Strength and limitations of the study

The current study reveals the first Ethiopian national evidence that demonstrates the association between IPV and pregnancy loss, which is based on nationally representative and high quality data that were collected with well-trained data collectors, standardized measurement tools, and firm consideration of research ethics. This study has also provided new evidence that partner controlling behaviour, as a form of IPV, increases the odds of pregnancy loss. However, the study has limitations. First, the cross-sectional nature of study precludes the analysis of cause and effect relationships, as previously mentioned. Similarly, since both the exposure (IPV) and outcome (pregnancy loss) variables were measured retrospectively, it is possible that the outcome preceded the exposure in some cases. Second, although potential confounding variables were included, there could still be some residual confounding effects. For example, some factors occurring during pregnancy such as foetal conditions, maternal nutrition and weight gain, and infections were not assessed in this study due to these variables not being recorded in the dataset. The ICC estimates also suggest that the included variables did not completely explained the variation in pregnancy loss. Third, women may not want to report their experience of pregnancy loss due to distress or social reasons and under-reporting of IPV may occur due to fear of repercussions, stigma, or shame. However, the study has strictly followed WHO strategies for domestic violence research, which minimizes such under-reporting.
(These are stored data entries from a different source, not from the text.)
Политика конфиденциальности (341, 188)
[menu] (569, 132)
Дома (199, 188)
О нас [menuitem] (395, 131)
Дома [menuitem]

Lastly, in Ethiopia, where patriarchal views are common, controlling behaviour is considered an acceptable behaviour for husbands in interactions with their wives [53, 54]. For this reason, women might not consider some controlling behaviours to be controlling, and this might led to underreporting.


This study provides an important public health message that pregnancy loss is associated with IPV and partner controlling behaviour. The study also showed that significant cluster-level effects were found. The observed association makes evident that interventions are needed to reduce IPV in Ethiopia; this could help to minimize poor maternal health outcomes resulting from pregnancy loss.